=== Begin Enclosure ===

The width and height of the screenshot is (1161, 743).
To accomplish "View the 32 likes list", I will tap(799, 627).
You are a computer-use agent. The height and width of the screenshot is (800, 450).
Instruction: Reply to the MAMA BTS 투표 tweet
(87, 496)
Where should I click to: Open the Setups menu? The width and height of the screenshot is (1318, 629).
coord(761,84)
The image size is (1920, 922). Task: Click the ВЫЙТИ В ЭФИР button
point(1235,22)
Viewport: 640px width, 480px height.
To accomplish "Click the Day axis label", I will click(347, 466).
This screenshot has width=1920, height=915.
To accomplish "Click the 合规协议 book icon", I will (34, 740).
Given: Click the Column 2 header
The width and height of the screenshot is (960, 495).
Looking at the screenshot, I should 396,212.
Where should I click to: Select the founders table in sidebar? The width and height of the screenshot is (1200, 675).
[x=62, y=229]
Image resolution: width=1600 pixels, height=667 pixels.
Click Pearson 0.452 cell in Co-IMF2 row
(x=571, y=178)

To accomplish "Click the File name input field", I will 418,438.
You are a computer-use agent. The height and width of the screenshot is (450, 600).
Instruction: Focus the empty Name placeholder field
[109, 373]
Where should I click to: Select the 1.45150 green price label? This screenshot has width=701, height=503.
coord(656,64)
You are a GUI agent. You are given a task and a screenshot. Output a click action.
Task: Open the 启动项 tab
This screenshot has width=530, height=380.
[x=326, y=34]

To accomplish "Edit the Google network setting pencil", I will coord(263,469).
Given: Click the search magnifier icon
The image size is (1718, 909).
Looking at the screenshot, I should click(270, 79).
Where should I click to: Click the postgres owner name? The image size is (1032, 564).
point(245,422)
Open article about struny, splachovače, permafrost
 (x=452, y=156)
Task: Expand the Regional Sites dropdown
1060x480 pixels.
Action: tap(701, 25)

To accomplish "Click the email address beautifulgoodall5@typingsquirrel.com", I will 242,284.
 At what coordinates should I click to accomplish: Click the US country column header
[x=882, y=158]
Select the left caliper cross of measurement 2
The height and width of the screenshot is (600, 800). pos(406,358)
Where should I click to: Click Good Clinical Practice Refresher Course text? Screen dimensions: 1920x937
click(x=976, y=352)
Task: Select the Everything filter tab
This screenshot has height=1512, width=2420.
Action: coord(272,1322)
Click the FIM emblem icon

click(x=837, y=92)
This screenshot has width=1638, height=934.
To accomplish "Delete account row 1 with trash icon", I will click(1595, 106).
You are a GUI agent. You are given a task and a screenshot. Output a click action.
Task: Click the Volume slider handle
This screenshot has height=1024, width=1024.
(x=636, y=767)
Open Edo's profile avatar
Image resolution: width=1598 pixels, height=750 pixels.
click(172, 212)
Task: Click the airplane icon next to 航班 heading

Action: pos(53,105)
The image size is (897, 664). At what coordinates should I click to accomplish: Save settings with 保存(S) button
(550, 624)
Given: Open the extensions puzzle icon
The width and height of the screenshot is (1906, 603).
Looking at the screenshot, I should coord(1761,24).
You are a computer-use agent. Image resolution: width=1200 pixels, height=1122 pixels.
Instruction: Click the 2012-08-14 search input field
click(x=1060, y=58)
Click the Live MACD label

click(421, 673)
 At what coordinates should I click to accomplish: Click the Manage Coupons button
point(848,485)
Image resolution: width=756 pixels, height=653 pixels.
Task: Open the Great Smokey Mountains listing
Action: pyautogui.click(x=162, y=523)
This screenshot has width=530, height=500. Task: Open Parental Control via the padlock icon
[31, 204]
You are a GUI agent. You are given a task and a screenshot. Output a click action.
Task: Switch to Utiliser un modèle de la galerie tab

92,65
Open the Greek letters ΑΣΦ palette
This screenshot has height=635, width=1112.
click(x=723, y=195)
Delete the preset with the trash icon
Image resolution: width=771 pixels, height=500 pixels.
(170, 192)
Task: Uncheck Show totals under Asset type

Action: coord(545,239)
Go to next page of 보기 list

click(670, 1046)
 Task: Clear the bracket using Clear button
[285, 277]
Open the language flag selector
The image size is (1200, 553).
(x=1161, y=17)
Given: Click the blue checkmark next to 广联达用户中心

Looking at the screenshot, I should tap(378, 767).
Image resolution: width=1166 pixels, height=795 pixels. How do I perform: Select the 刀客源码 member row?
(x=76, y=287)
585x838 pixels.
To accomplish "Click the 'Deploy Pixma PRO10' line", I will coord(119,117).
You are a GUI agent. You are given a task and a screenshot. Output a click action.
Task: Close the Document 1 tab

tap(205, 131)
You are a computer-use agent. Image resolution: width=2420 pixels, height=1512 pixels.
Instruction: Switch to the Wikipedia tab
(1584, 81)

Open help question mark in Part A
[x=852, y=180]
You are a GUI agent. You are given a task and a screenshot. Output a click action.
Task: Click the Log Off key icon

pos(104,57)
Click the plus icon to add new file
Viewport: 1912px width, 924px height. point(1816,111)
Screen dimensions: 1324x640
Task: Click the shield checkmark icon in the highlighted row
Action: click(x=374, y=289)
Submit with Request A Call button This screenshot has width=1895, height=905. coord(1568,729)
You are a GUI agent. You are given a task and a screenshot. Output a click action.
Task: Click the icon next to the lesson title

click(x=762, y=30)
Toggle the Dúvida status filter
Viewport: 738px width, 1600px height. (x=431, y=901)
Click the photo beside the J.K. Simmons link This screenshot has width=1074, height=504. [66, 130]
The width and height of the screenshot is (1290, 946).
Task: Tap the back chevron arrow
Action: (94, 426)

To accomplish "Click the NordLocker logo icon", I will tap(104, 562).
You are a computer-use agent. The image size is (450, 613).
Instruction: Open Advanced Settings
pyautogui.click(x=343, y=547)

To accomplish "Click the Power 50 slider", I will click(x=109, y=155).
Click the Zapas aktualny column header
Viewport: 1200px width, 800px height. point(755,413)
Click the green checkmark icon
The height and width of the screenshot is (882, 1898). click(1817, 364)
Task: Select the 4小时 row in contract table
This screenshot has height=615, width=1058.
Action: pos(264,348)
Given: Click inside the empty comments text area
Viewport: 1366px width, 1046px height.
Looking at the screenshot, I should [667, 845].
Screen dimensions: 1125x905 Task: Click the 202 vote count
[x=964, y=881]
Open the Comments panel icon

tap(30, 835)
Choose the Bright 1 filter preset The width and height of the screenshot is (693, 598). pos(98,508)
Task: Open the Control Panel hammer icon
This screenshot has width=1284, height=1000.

=== End Enclosure ===

WORK TASK: Repeat every entry above exactly, leaving nothing out.

TASK RESPONSE:
The width and height of the screenshot is (1161, 743).
To accomplish "View the 32 likes list", I will tap(799, 627).
You are a computer-use agent. The height and width of the screenshot is (800, 450).
Instruction: Reply to the MAMA BTS 투표 tweet
(87, 496)
Where should I click to: Open the Setups menu? The width and height of the screenshot is (1318, 629).
coord(761,84)
The image size is (1920, 922). Task: Click the ВЫЙТИ В ЭФИР button
point(1235,22)
Viewport: 640px width, 480px height.
To accomplish "Click the Day axis label", I will click(347, 466).
This screenshot has width=1920, height=915.
To accomplish "Click the 合规协议 book icon", I will (34, 740).
Given: Click the Column 2 header
The width and height of the screenshot is (960, 495).
Looking at the screenshot, I should 396,212.
Where should I click to: Select the founders table in sidebar? The width and height of the screenshot is (1200, 675).
[x=62, y=229]
Image resolution: width=1600 pixels, height=667 pixels.
Click Pearson 0.452 cell in Co-IMF2 row
(x=571, y=178)

To accomplish "Click the File name input field", I will 418,438.
You are a computer-use agent. The height and width of the screenshot is (450, 600).
Instruction: Focus the empty Name placeholder field
[109, 373]
Where should I click to: Select the 1.45150 green price label? This screenshot has width=701, height=503.
coord(656,64)
You are a GUI agent. You are given a task and a screenshot. Output a click action.
Task: Open the 启动项 tab
This screenshot has width=530, height=380.
[x=326, y=34]

To accomplish "Edit the Google network setting pencil", I will coord(263,469).
Given: Click the search magnifier icon
The image size is (1718, 909).
Looking at the screenshot, I should click(270, 79).
Where should I click to: Click the postgres owner name? The image size is (1032, 564).
point(245,422)
Open article about struny, splachovače, permafrost
 (x=452, y=156)
Task: Expand the Regional Sites dropdown
1060x480 pixels.
Action: tap(701, 25)

To accomplish "Click the email address beautifulgoodall5@typingsquirrel.com", I will 242,284.
 At what coordinates should I click to accomplish: Click the US country column header
[x=882, y=158]
Select the left caliper cross of measurement 2
The height and width of the screenshot is (600, 800). pos(406,358)
Where should I click to: Click Good Clinical Practice Refresher Course text? Screen dimensions: 1920x937
click(x=976, y=352)
Task: Select the Everything filter tab
This screenshot has height=1512, width=2420.
Action: coord(272,1322)
Click the FIM emblem icon

click(x=837, y=92)
This screenshot has width=1638, height=934.
To accomplish "Delete account row 1 with trash icon", I will click(1595, 106).
You are a GUI agent. You are given a task and a screenshot. Output a click action.
Task: Click the Volume slider handle
This screenshot has height=1024, width=1024.
(x=636, y=767)
Open Edo's profile avatar
Image resolution: width=1598 pixels, height=750 pixels.
click(172, 212)
Task: Click the airplane icon next to 航班 heading

Action: pos(53,105)
The image size is (897, 664). At what coordinates should I click to accomplish: Save settings with 保存(S) button
(550, 624)
Given: Open the extensions puzzle icon
The width and height of the screenshot is (1906, 603).
Looking at the screenshot, I should coord(1761,24).
You are a computer-use agent. Image resolution: width=1200 pixels, height=1122 pixels.
Instruction: Click the 2012-08-14 search input field
click(x=1060, y=58)
Click the Live MACD label

click(421, 673)
 At what coordinates should I click to accomplish: Click the Manage Coupons button
point(848,485)
Image resolution: width=756 pixels, height=653 pixels.
Task: Open the Great Smokey Mountains listing
Action: pyautogui.click(x=162, y=523)
This screenshot has width=530, height=500. Task: Open Parental Control via the padlock icon
[31, 204]
You are a GUI agent. You are given a task and a screenshot. Output a click action.
Task: Switch to Utiliser un modèle de la galerie tab

92,65
Open the Greek letters ΑΣΦ palette
This screenshot has height=635, width=1112.
click(x=723, y=195)
Delete the preset with the trash icon
Image resolution: width=771 pixels, height=500 pixels.
(170, 192)
Task: Uncheck Show totals under Asset type

Action: coord(545,239)
Go to next page of 보기 list

click(670, 1046)
 Task: Clear the bracket using Clear button
[285, 277]
Open the language flag selector
The image size is (1200, 553).
(x=1161, y=17)
Given: Click the blue checkmark next to 广联达用户中心

Looking at the screenshot, I should tap(378, 767).
Image resolution: width=1166 pixels, height=795 pixels. How do I perform: Select the 刀客源码 member row?
(x=76, y=287)
585x838 pixels.
To accomplish "Click the 'Deploy Pixma PRO10' line", I will coord(119,117).
You are a GUI agent. You are given a task and a screenshot. Output a click action.
Task: Close the Document 1 tab

tap(205, 131)
You are a computer-use agent. Image resolution: width=2420 pixels, height=1512 pixels.
Instruction: Switch to the Wikipedia tab
(1584, 81)

Open help question mark in Part A
[x=852, y=180]
You are a GUI agent. You are given a task and a screenshot. Output a click action.
Task: Click the Log Off key icon

pos(104,57)
Click the plus icon to add new file
Viewport: 1912px width, 924px height. point(1816,111)
Screen dimensions: 1324x640
Task: Click the shield checkmark icon in the highlighted row
Action: click(x=374, y=289)
Submit with Request A Call button This screenshot has width=1895, height=905. coord(1568,729)
You are a GUI agent. You are given a task and a screenshot. Output a click action.
Task: Click the icon next to the lesson title

click(x=762, y=30)
Toggle the Dúvida status filter
Viewport: 738px width, 1600px height. (x=431, y=901)
Click the photo beside the J.K. Simmons link This screenshot has width=1074, height=504. [66, 130]
The width and height of the screenshot is (1290, 946).
Task: Tap the back chevron arrow
Action: (94, 426)

To accomplish "Click the NordLocker logo icon", I will tap(104, 562).
You are a computer-use agent. The image size is (450, 613).
Instruction: Open Advanced Settings
pyautogui.click(x=343, y=547)

To accomplish "Click the Power 50 slider", I will click(x=109, y=155).
Click the Zapas aktualny column header
Viewport: 1200px width, 800px height. point(755,413)
Click the green checkmark icon
The height and width of the screenshot is (882, 1898). click(1817, 364)
Task: Select the 4小时 row in contract table
This screenshot has height=615, width=1058.
Action: pos(264,348)
Given: Click inside the empty comments text area
Viewport: 1366px width, 1046px height.
Looking at the screenshot, I should [667, 845].
Screen dimensions: 1125x905 Task: Click the 202 vote count
[x=964, y=881]
Open the Comments panel icon

tap(30, 835)
Choose the Bright 1 filter preset The width and height of the screenshot is (693, 598). pos(98,508)
Task: Open the Control Panel hammer icon
This screenshot has width=1284, height=1000.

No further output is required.